New tariffs could drive prices higher, just as inflation has come under control and interest rates are returning to near-zero levels. That means companies must continue to secure cost savings as their primary responsibility.
Specifically, 48% of respondents identified rising tariffs and trade barriers as their top concern, followed by supply chain disruptions at 45% and geopolitical instability at 41%. Moreover, tariffs and trade barriers ranked as the priority issue regardless of company size, as respondents at companies with less than 250 employees, 251-500, 501-1,000, 1,001-50,000 and 50,000+ employees all cited it as the most significant issue they are currently facing.
“Evolving tariffs and trade policies are one of a number of complex issues requiring organizations to build more resilience into their supply chains through compliance, technology and strategic planning,” Jackson Wood, Director, Industry Strategy at Descartes, said in a release. “With the potential for the incoming U.S. administration to impose new and additional tariffs on a wide variety of goods and countries of origin, U.S. importers may need to significantly re-engineer their sourcing strategies to mitigate potentially higher costs.”
Freight transportation providers and maritime port operators are bracing for rough business impacts if the incoming Trump Administration follows through on its pledge to impose a 25% tariff on Mexico and Canada and an additional 10% tariff on China, analysts say.
Industry contacts say they fear that such heavy fees could prompt importers to “pull forward” a massive surge of goods before the new administration is seated on January 20, and then quickly cut back again once the hefty new fees are instituted, according to a report from TD Cowen.
As a measure of the potential economic impact of that uncertain scenario, transport company stocks were mostly trading down yesterday following Donald Trump’s social media post on Monday night announcing the proposed new policy, TD Cowen said in a note to investors.
But an alternative impact of the tariff jump could be that it doesn’t happen at all, but is merely a threat intended to force other nations to the table to strike new deals on trade, immigration, or drug smuggling. “Trump is perfectly comfortable being a policy paradox and pushing competing policies (and people); this ‘chaos premium’ only increases his leverage in negotiations,” the firm said.

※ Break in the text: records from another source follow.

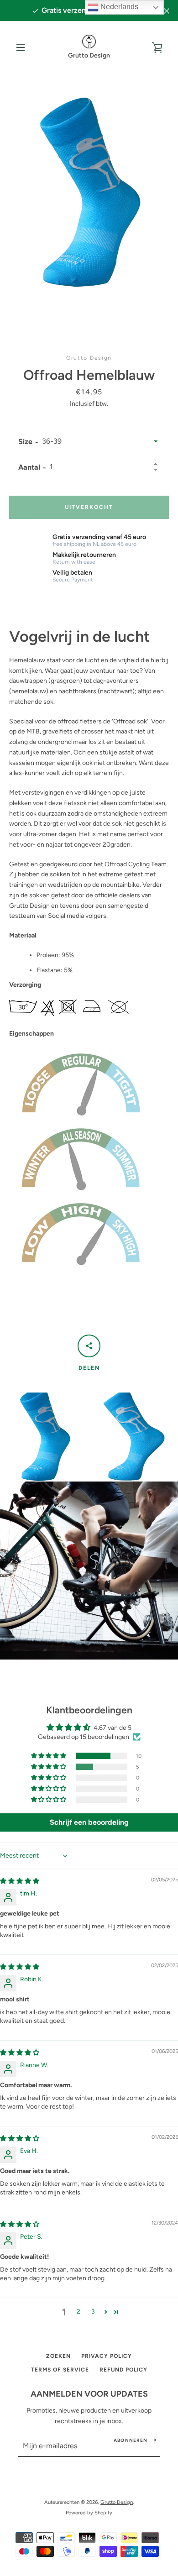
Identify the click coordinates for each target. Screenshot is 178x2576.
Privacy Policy (106, 2356)
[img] (19, 1881)
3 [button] (93, 2311)
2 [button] (78, 2311)
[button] (49, 1756)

However, if that truly is the new administration’s strategy, it could backfire by sparking a tit-for-tat trade war that includes retaliatory tariffs by other countries on U.S. exports, other analysts said. “The additional tariffs on China that the incoming US administration plans to impose will add to restrictions on China-made products, driving up their prices and fueling an already-under-way surge in efforts to beat the tariffs by importing products before the inauguration,” Andrei Quinn-Barabanov, Senior Director – Supplier Risk Management solutions at Moody’s, said in a statement. “The Mexico and Canada tariffs may be an invitation to negotiations with the U.S. on immigration and other issues. If implemented, they would also be challenging to maintain, because the two nations can threaten the U.S. with significant retaliation and because of a likely pressure from the American business community that would be greatly affected by the costs and supply chain obstacles resulting from the tariffs.”

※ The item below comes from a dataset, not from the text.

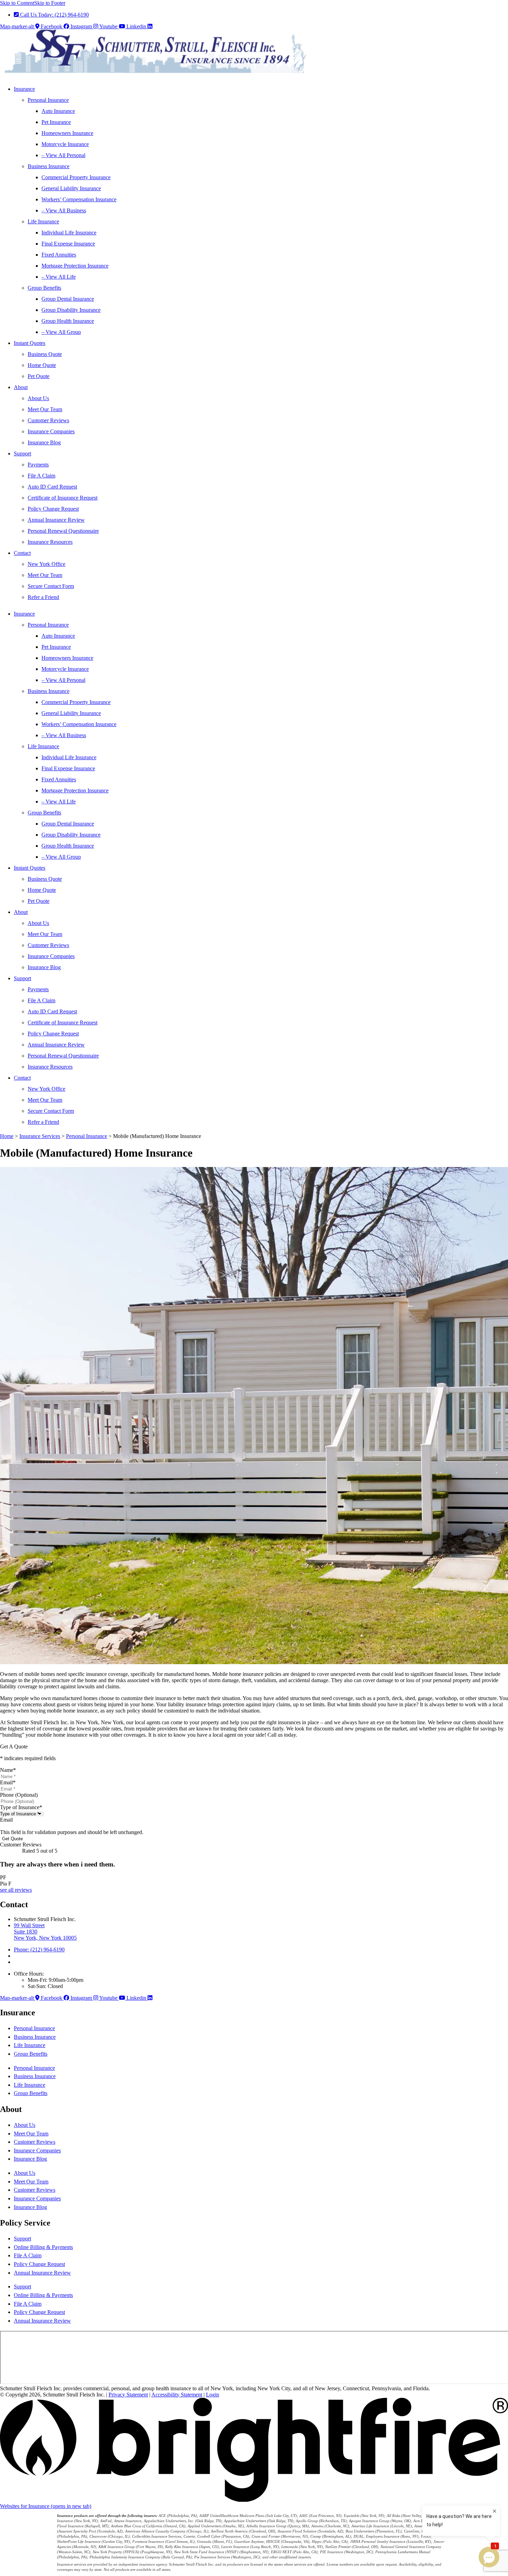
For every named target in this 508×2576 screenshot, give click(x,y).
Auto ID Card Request (52, 487)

New tariffs could also damage sensitive supply chains by triggering unintended consequences, according to a report by Matt Lekstutis, Director at Efficio, a global procurement and supply chain procurement consultancy. “While ultimate tariff policy will likely be implemented to achieve specific US re-industrialization and other political objectives, the responses of various nations, companies and trading partners is not easily predicted and companies that even have little or no exposure to Mexico, China or Canada could be impacted. New tariffs may disrupt supply chains dependent on just in time deliveries as they adjust to new trade flows. This could affect all industries dependent on distribution and logistics providers and result in supply shortages,” Lekstutis said.